Why not another nugget from Berry? "Moral ignorance," he says, is "self-induced" and comes with the "excuse" of "objectivity."
One of the purposes of objectivity, in practice, is to avoid coming to a moral conclusion. Objectivity, considered a mark of great learning and the highest enlightenment, loves to identify itself by such pronouncements as the following: "You may be right, but on the other hand so may your opponent," or "Everything is relative," or "Whatever is happening is inevitable," or "Let me be the devil's advocate." (The part of devil's advocate is surely one of the most sought after in all the precincts of the modern intellect. Anywhere you go to speak in defense of something worthwhile, you are apt to encounter a smiling savant writhing in the estrus of objectivity: "Let me play the devil's advocate for a moment." As if the devil's point of view will not otherwise be adequately represented.)
--Wendell Berry, "The Way of Ignorance" in The Way of Ignorance and Other Essays, p.55
Ironic, isn't it, that those who consider themselves most objective say things like "Everything is relative?"

04 July 2009

Berry Nuggets

All of the following is drawn from Wendell Berry's essay "The Joy of Sales Resistance," which serves as the preface to his book Sex, Economy, Freedom, and Community.

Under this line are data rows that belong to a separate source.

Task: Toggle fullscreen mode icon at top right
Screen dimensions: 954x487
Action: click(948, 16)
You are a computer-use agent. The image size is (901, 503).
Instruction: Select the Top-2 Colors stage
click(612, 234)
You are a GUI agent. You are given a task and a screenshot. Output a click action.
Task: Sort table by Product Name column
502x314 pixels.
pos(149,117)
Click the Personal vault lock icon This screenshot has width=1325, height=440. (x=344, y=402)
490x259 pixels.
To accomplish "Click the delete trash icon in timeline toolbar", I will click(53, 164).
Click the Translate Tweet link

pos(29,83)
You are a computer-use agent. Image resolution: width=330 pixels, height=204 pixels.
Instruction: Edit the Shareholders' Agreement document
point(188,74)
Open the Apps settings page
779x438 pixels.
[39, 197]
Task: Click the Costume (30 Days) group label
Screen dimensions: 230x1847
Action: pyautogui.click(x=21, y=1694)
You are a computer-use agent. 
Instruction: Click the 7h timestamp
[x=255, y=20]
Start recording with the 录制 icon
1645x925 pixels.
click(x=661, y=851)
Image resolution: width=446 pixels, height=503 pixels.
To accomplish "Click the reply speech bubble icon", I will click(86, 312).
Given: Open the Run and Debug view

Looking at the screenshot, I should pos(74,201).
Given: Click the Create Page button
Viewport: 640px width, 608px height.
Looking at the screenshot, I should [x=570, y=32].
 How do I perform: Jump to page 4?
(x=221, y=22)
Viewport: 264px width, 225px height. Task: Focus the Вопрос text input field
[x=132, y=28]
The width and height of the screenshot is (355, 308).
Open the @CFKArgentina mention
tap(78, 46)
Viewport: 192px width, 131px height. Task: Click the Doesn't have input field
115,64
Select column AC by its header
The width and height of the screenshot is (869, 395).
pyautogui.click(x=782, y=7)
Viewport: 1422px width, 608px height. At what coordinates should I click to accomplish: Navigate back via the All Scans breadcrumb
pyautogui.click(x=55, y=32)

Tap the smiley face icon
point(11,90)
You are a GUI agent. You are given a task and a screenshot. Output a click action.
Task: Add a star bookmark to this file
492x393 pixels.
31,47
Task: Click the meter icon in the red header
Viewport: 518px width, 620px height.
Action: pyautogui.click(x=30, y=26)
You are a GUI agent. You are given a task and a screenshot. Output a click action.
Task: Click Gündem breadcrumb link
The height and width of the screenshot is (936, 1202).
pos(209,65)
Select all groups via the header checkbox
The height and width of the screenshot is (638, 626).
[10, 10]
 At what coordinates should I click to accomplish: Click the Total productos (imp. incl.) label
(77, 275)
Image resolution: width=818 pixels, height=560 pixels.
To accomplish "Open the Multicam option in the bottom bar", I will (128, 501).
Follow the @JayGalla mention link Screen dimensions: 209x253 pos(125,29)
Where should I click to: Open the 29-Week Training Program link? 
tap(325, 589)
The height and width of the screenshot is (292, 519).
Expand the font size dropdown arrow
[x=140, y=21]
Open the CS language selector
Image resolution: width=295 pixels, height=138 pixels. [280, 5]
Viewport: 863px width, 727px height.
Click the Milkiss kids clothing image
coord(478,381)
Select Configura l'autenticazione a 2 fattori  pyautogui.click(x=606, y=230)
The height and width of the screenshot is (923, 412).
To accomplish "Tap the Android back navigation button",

Berry describes the "political package" of Tolerance and Multiculturalism like this:
Quit talking bad about women, homosexuals, and preferred social minorities, and you can say anything you want about people who haven't been to college, manual workers, country people, peasants, religious people, unmodern people, old people, and so on. Tolerant and multicultural persons hyphenate their land of origin and their nationality. I, for example, am a Kentuckian-American.
On "intellectual property," he says,
As I understand it, I am being paid only for my work in arranging the words; my property is that arrangement. The thoughts in this book, on the contrary, are not mine. They came freely to me, and I give them freely away. I have no "intellectual property," and I think that all claimants to such property are thieves.
He also sees one (perhaps the only one) advantage to being a straight and white Protestant American:
I am, I acknowledge, a white Protestant heterosexual man, and can only offer myself as such. I take no particular pride in my membership in this unfashionable group, nor do I consider myself in any way its spokesman. I do, however, ask you to note, dear reader, that this membership confers on me a certain usefulness in that it leaves me with no excuses and nobody to blame for my faults except myself.
Concerning those who oppose him,
On my more charitable days, I am grateful even to my enemies, who have sharpened my mind and who have done me the service of being, as a rule, wronger than I am.